* Directions for this task
Give again the entries below exactly, beginning at the first line and ending at the line with "Chanel Transforms Coco".
Provided material START
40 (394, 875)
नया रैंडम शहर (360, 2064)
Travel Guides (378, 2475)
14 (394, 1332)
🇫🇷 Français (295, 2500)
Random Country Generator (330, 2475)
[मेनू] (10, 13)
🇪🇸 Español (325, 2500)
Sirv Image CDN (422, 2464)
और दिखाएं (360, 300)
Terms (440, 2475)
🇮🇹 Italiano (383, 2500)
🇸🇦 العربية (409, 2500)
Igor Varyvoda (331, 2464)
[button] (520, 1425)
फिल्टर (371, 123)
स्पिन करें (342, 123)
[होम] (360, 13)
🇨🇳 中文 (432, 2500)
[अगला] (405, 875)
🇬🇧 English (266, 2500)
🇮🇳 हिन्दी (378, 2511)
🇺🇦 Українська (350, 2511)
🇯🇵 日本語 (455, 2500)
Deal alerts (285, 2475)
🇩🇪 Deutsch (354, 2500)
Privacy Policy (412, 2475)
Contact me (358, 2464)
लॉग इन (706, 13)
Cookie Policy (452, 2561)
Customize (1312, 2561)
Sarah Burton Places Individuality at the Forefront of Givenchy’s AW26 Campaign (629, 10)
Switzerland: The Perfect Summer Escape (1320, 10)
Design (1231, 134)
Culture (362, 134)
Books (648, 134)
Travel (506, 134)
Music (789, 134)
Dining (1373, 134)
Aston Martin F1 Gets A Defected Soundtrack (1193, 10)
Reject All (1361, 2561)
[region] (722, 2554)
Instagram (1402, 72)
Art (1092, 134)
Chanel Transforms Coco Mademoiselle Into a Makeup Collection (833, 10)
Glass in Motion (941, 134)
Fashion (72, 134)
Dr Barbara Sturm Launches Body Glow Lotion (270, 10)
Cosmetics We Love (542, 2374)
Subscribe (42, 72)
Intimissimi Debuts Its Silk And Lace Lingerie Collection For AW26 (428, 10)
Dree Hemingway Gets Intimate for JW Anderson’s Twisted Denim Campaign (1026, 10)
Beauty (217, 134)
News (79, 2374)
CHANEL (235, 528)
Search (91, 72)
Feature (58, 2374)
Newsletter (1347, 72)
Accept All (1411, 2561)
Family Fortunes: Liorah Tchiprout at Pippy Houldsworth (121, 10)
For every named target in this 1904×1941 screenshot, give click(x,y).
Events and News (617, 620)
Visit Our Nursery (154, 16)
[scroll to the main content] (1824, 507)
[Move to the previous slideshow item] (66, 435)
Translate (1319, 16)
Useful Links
Provided material END
* Answer area
40 (394, 875)
नया रैंडम शहर (360, 2064)
Travel Guides (378, 2475)
14 (394, 1332)
🇫🇷 Français (295, 2500)
Random Country Generator (330, 2475)
[मेनू] (10, 13)
🇪🇸 Español (325, 2500)
Sirv Image CDN (422, 2464)
और दिखाएं (360, 300)
Terms (440, 2475)
🇮🇹 Italiano (383, 2500)
🇸🇦 العربية (409, 2500)
Igor Varyvoda (331, 2464)
[button] (520, 1425)
फिल्टर (371, 123)
स्पिन करें (342, 123)
[होम] (360, 13)
🇨🇳 中文 (432, 2500)
[अगला] (405, 875)
🇬🇧 English (266, 2500)
🇮🇳 हिन्दी (378, 2511)
🇺🇦 Українська (350, 2511)
🇯🇵 日本語 (455, 2500)
Deal alerts (285, 2475)
🇩🇪 Deutsch (354, 2500)
Privacy Policy (412, 2475)
Contact me (358, 2464)
लॉग इन (706, 13)
Cookie Policy (452, 2561)
Customize (1312, 2561)
Sarah Burton Places Individuality at the Forefront of Givenchy’s AW26 Campaign (629, 10)
Switzerland: The Perfect Summer Escape (1320, 10)
Design (1231, 134)
Culture (362, 134)
Books (648, 134)
Travel (506, 134)
Music (789, 134)
Dining (1373, 134)
Aston Martin F1 Gets A Defected Soundtrack (1193, 10)
Reject All (1361, 2561)
[region] (722, 2554)
Instagram (1402, 72)
Art (1092, 134)
Chanel Transforms Coco Mademoiselle Into a Makeup Collection (833, 10)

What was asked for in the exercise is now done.